Entries on where items appear:
┌────────
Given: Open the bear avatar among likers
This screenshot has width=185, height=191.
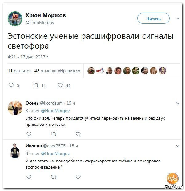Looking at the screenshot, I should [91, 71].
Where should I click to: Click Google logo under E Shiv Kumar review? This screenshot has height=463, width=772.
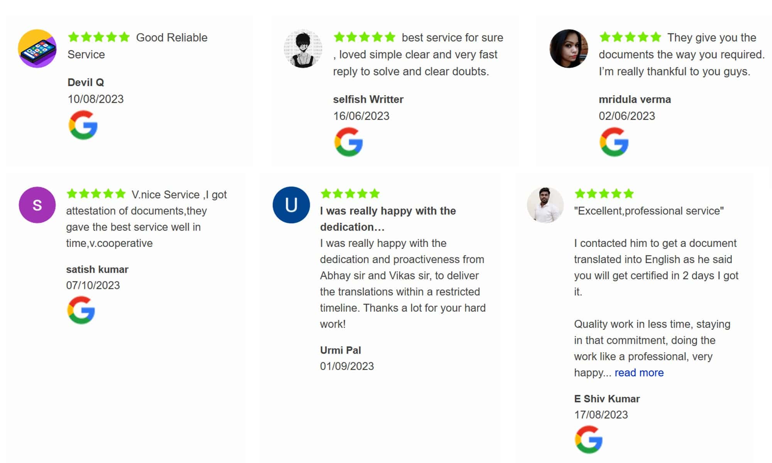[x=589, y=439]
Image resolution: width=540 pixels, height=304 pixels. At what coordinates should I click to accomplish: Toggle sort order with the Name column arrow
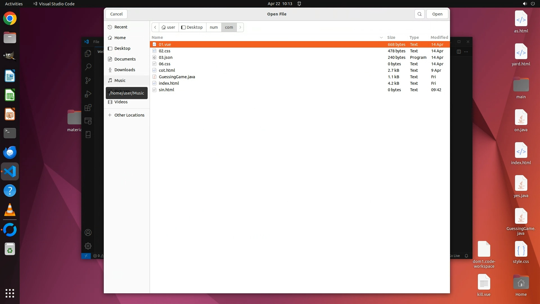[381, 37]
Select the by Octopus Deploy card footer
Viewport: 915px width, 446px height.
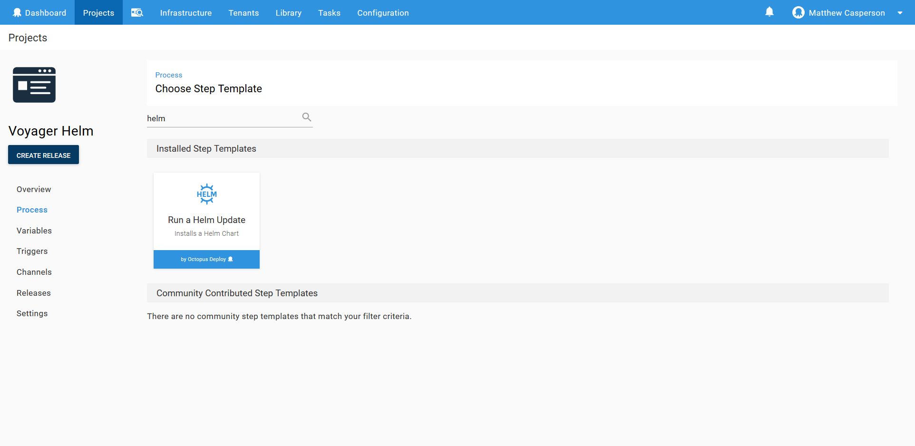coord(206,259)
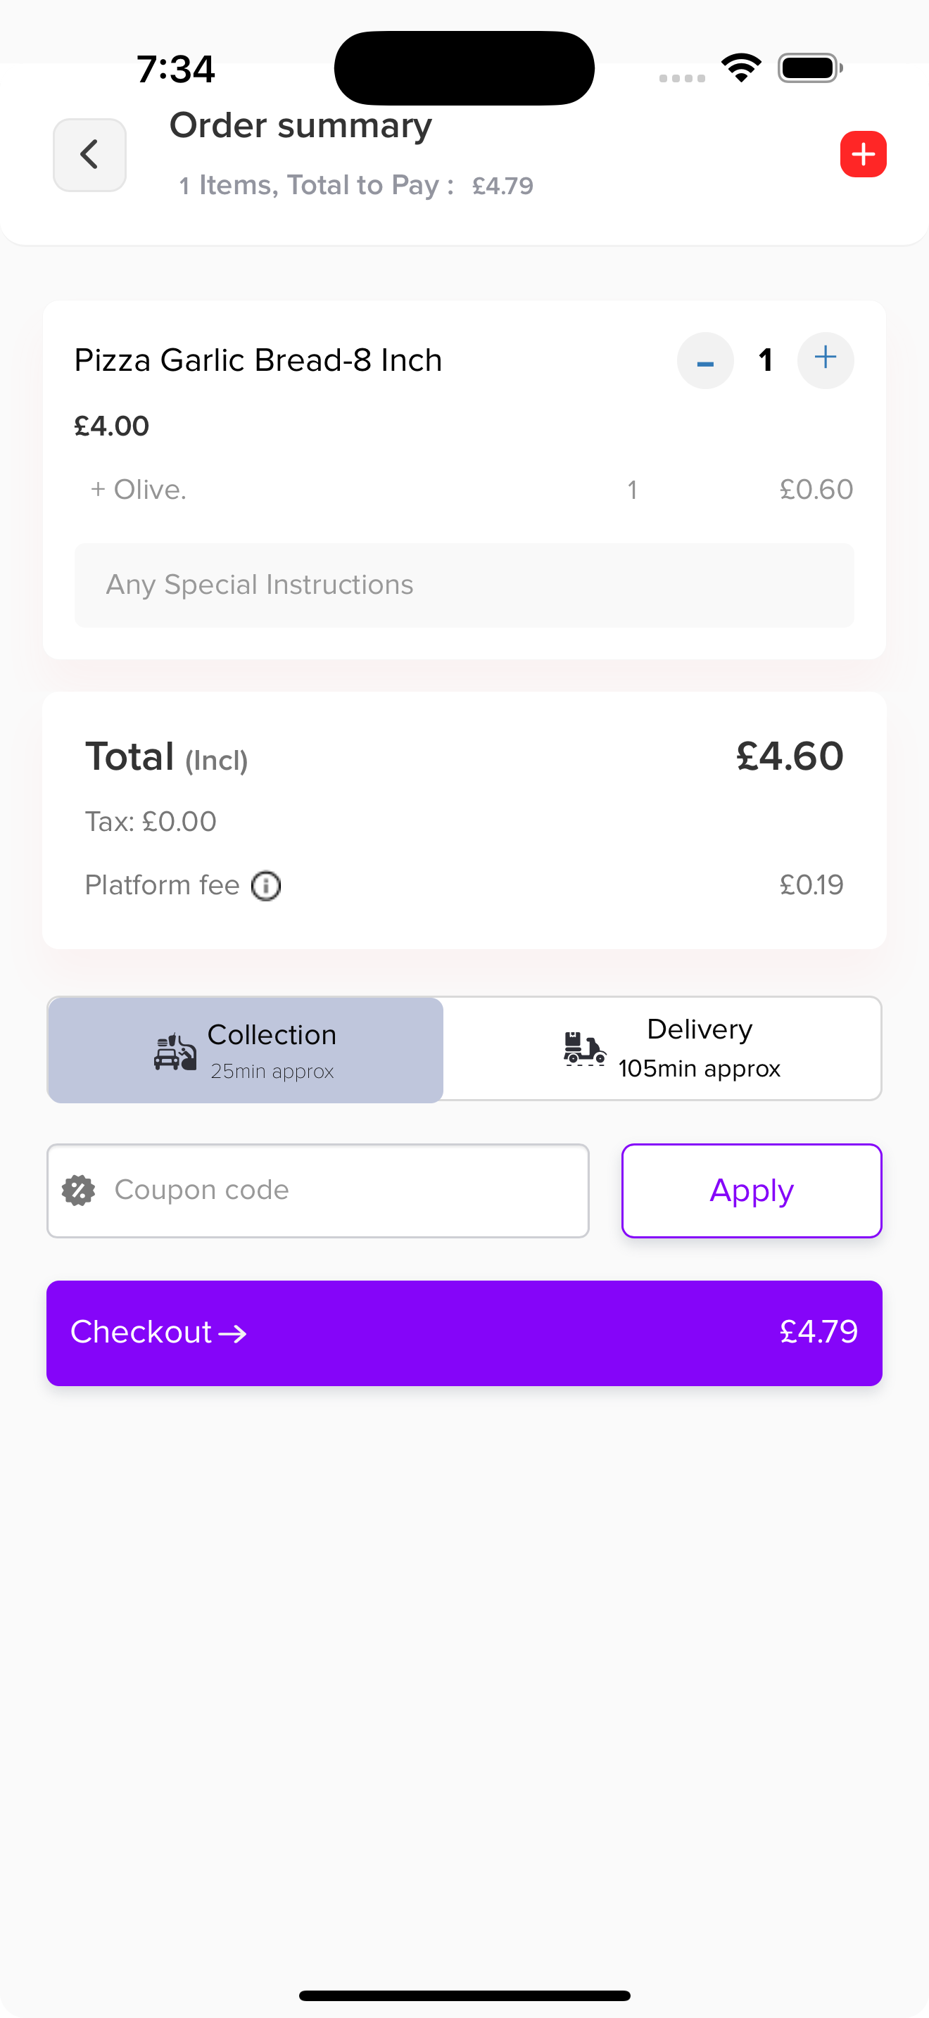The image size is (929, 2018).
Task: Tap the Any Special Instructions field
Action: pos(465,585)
└────────
WORK TO BE COMPLETED => Edit everything from the line containing "Select the by Octopus Deploy card footer" down to the end of the entries so that "Viewport" becomes "Display area", with nothing else changed. Leave the pictures out of your answer.

FINISHED TASK =>
Select the by Octopus Deploy card footer
Display area: 915px width, 446px height.
coord(206,259)
The image size is (929, 2018).
Task: Tap the Any Special Instructions field
Action: pos(465,585)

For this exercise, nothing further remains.